Amazon SageMaker is a fully managed service that provides every developer and data scientist with the ability to build, train, and deploy machine learning (ML) models quickly. SageMaker removes the heavy lifting from each step of the machine learning process to make it easier to build and develop high quality models. You can use these trained models in an ingestion pipeline to make real-time inferences.

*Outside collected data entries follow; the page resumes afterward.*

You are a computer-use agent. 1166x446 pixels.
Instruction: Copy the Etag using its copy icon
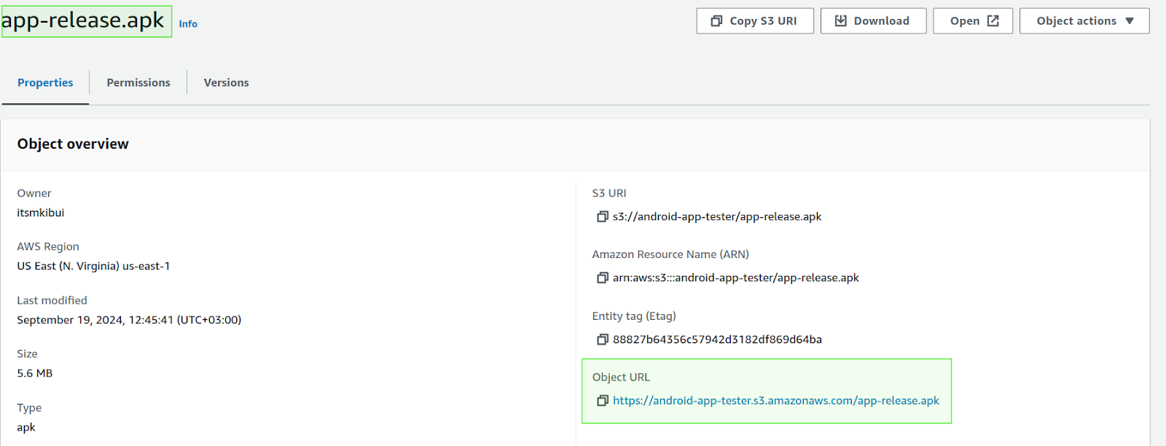pyautogui.click(x=602, y=340)
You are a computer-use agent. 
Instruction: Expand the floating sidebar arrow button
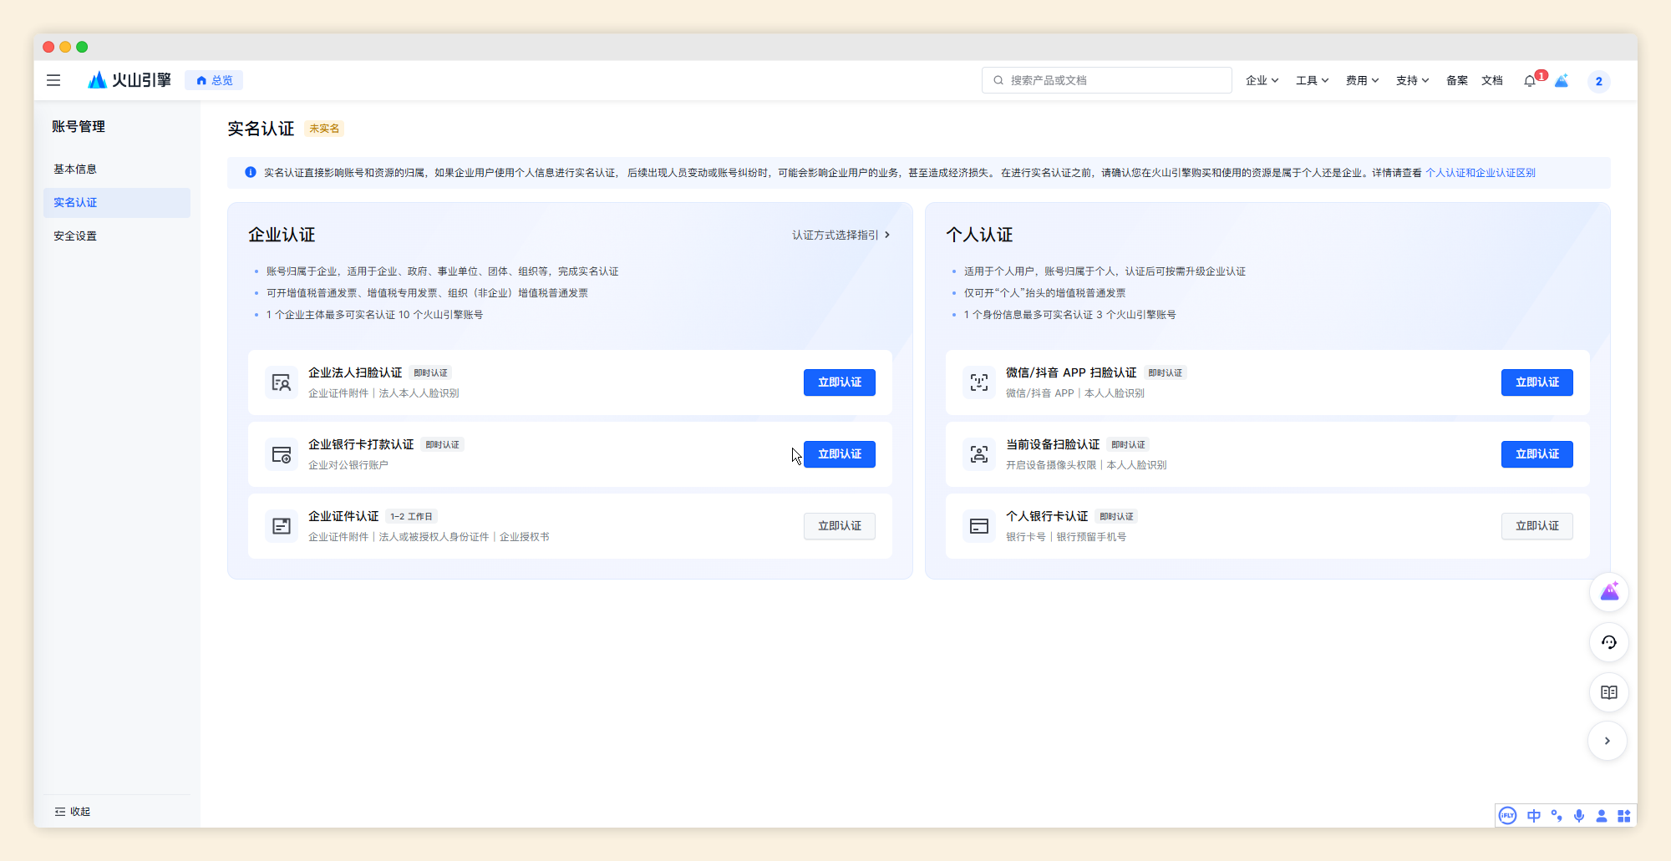[1607, 741]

You can set up persistent endpoints to get predictions from your models that are deployed on SageMaker hosting services. For an overview on deploying a single model or multiple models with SageMaker hosting services, see Deploy a Model on SageMaker Hosting Services.

Ready for a test drive

To help you get started, we would like to introduce an AWS Solution: AWS Streaming Data Solution for Amazon Kinesis (Option 4) that is available as a single-click cloud formation template to assist you in quickly provisioning resources to get your real-time in-stream inference pipeline up and running in a few minutes. In this solution we leverage AWS Lambda, but that can be switched with a SageMaker endpoint to achieve the architecture discussed earlier in this post. You can also leverage the pre-built AWS Solutions Construct, which implements an Amazon API Gateway connected to an Amazon SageMaker endpoint pattern that can replace AWS Lambda in the below solution. See the implementation guide for this solution.

The following diagram illustrates the architecture for the solution:

architecture for the solution

Conclusion

In this post we explained the architecture to build a managed, reliable, scalable, and highly available application that is capable of real-time inferencing on a data stream. The architecture was built using KDS, KDA for Apache Flink, Apache Flink, and Amazon SageMaker. The architecture also illustrates how you can use managed services so that you don’t need to spend time provisioning, configuring, and managing the underlying infrastructure. Instead, you can spend your time creating insights and inference from your data.

We also talked about the AWS Streaming Data Solution for Amazon Kinesis, which is an AWS vetted solution that provides implementations for applications you can automatically deploy directly into your AWS account. The solution automatically configures the AWS services necessary to easily capture, store, process, and infer from streaming data.